Reproduce the listing below, substituting "desktop automation agent" for each occurrence of "GUI agent" and leaving every other character unchanged.

╭──

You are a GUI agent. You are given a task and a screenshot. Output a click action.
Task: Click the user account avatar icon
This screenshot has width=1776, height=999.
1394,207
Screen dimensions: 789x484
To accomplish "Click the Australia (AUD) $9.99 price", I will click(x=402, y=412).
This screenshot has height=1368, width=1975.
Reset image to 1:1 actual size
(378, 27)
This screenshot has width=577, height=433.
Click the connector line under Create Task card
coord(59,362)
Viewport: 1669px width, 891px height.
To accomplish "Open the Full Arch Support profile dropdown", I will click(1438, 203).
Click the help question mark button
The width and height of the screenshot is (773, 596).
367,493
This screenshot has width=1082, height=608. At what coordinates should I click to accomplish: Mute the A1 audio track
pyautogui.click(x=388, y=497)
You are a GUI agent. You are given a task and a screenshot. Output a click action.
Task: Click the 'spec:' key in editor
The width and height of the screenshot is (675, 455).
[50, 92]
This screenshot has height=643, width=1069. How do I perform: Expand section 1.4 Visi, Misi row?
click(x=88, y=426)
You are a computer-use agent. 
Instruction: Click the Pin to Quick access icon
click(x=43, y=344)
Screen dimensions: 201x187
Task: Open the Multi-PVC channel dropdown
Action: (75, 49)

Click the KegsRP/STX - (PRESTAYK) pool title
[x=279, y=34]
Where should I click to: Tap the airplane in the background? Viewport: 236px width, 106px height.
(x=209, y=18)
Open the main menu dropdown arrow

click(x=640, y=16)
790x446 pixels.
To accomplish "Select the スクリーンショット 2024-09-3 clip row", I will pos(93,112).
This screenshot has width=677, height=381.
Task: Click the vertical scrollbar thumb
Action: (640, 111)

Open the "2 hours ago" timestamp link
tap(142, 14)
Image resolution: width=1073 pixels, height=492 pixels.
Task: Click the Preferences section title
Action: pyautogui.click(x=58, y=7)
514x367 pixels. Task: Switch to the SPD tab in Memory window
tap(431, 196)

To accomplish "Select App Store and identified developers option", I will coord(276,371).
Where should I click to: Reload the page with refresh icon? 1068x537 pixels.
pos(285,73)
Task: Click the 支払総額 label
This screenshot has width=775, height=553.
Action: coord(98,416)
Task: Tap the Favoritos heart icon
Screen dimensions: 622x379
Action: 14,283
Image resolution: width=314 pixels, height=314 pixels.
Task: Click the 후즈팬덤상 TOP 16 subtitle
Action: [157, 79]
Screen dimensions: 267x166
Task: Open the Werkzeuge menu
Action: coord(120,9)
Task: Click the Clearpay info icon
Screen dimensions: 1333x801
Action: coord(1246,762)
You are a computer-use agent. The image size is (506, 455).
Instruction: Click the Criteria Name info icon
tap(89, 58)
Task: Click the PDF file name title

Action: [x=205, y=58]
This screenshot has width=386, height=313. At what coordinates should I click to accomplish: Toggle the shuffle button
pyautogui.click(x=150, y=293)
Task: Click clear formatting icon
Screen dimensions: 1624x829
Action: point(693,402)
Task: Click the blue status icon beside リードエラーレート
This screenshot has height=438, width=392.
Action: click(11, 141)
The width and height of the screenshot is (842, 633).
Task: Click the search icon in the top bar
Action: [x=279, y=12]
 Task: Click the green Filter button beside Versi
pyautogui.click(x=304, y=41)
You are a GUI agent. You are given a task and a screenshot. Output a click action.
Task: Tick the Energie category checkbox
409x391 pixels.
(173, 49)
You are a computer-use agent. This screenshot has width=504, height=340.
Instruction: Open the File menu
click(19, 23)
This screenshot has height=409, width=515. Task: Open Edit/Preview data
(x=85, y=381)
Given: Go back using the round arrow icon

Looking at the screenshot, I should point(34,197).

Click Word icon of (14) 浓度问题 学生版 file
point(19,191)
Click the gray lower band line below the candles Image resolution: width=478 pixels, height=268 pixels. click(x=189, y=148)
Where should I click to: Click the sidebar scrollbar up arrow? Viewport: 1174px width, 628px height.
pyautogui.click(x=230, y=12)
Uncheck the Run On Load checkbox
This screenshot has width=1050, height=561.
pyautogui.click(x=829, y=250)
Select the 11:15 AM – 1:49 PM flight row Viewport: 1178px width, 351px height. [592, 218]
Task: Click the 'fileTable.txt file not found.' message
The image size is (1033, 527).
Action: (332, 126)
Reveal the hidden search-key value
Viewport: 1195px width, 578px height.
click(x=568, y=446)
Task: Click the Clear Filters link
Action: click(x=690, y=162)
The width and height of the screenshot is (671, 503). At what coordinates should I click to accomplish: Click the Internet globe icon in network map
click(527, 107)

╰──

Expected answer.
You are a desktop automation agent. You are given a task and a screenshot. Output a click action.
Task: Click the user account avatar icon
This screenshot has width=1776, height=999.
1394,207
Screen dimensions: 789x484
To accomplish "Click the Australia (AUD) $9.99 price", I will click(x=402, y=412).
This screenshot has height=1368, width=1975.
Reset image to 1:1 actual size
(378, 27)
This screenshot has width=577, height=433.
Click the connector line under Create Task card
coord(59,362)
Viewport: 1669px width, 891px height.
To accomplish "Open the Full Arch Support profile dropdown", I will click(1438, 203).
Click the help question mark button
The width and height of the screenshot is (773, 596).
367,493
This screenshot has width=1082, height=608. At what coordinates should I click to accomplish: Mute the A1 audio track
pyautogui.click(x=388, y=497)
You are a desktop automation agent. You are given a task and a screenshot. Output a click action.
Task: Click the 'spec:' key in editor
The width and height of the screenshot is (675, 455).
[50, 92]
This screenshot has height=643, width=1069. How do I perform: Expand section 1.4 Visi, Misi row?
click(x=88, y=426)
You are a computer-use agent. 
Instruction: Click the Pin to Quick access icon
click(x=43, y=344)
Screen dimensions: 201x187
Task: Open the Multi-PVC channel dropdown
Action: (75, 49)

Click the KegsRP/STX - (PRESTAYK) pool title
[x=279, y=34]
Where should I click to: Tap the airplane in the background? Viewport: 236px width, 106px height.
(x=209, y=18)
Open the main menu dropdown arrow

click(x=640, y=16)
790x446 pixels.
To accomplish "Select the スクリーンショット 2024-09-3 clip row", I will pos(93,112).
This screenshot has width=677, height=381.
Task: Click the vertical scrollbar thumb
Action: (640, 111)

Open the "2 hours ago" timestamp link
tap(142, 14)
Image resolution: width=1073 pixels, height=492 pixels.
Task: Click the Preferences section title
Action: pyautogui.click(x=58, y=7)
514x367 pixels. Task: Switch to the SPD tab in Memory window
tap(431, 196)

To accomplish "Select App Store and identified developers option", I will coord(276,371).
Where should I click to: Reload the page with refresh icon? 1068x537 pixels.
pos(285,73)
Task: Click the 支払総額 label
This screenshot has width=775, height=553.
Action: coord(98,416)
Task: Tap the Favoritos heart icon
Screen dimensions: 622x379
Action: 14,283
Image resolution: width=314 pixels, height=314 pixels.
Task: Click the 후즈팬덤상 TOP 16 subtitle
Action: [157, 79]
Screen dimensions: 267x166
Task: Open the Werkzeuge menu
Action: coord(120,9)
Task: Click the Clearpay info icon
Screen dimensions: 1333x801
Action: coord(1246,762)
You are a computer-use agent. The image size is (506, 455).
Instruction: Click the Criteria Name info icon
tap(89, 58)
Task: Click the PDF file name title

Action: [x=205, y=58]
This screenshot has width=386, height=313. At what coordinates should I click to accomplish: Toggle the shuffle button
pyautogui.click(x=150, y=293)
Task: Click clear formatting icon
Screen dimensions: 1624x829
Action: point(693,402)
Task: Click the blue status icon beside リードエラーレート
This screenshot has height=438, width=392.
Action: click(11, 141)
The width and height of the screenshot is (842, 633).
Task: Click the search icon in the top bar
Action: [x=279, y=12]
 Task: Click the green Filter button beside Versi
pyautogui.click(x=304, y=41)
You are a desktop automation agent. You are given a task and a screenshot. Output a click action.
Task: Tick the Energie category checkbox
409x391 pixels.
(173, 49)
You are a computer-use agent. This screenshot has width=504, height=340.
Instruction: Open the File menu
click(19, 23)
This screenshot has height=409, width=515. Task: Open Edit/Preview data
(x=85, y=381)
Given: Go back using the round arrow icon

Looking at the screenshot, I should point(34,197).

Click Word icon of (14) 浓度问题 学生版 file
point(19,191)
Click the gray lower band line below the candles Image resolution: width=478 pixels, height=268 pixels. click(x=189, y=148)
Where should I click to: Click the sidebar scrollbar up arrow? Viewport: 1174px width, 628px height.
pyautogui.click(x=230, y=12)
Uncheck the Run On Load checkbox
This screenshot has width=1050, height=561.
pyautogui.click(x=829, y=250)
Select the 11:15 AM – 1:49 PM flight row Viewport: 1178px width, 351px height. [592, 218]
Task: Click the 'fileTable.txt file not found.' message
The image size is (1033, 527).
Action: (332, 126)
Reveal the hidden search-key value
Viewport: 1195px width, 578px height.
click(x=568, y=446)
Task: Click the Clear Filters link
Action: click(x=690, y=162)
The width and height of the screenshot is (671, 503). At what coordinates should I click to accomplish: Click the Internet globe icon in network map
click(527, 107)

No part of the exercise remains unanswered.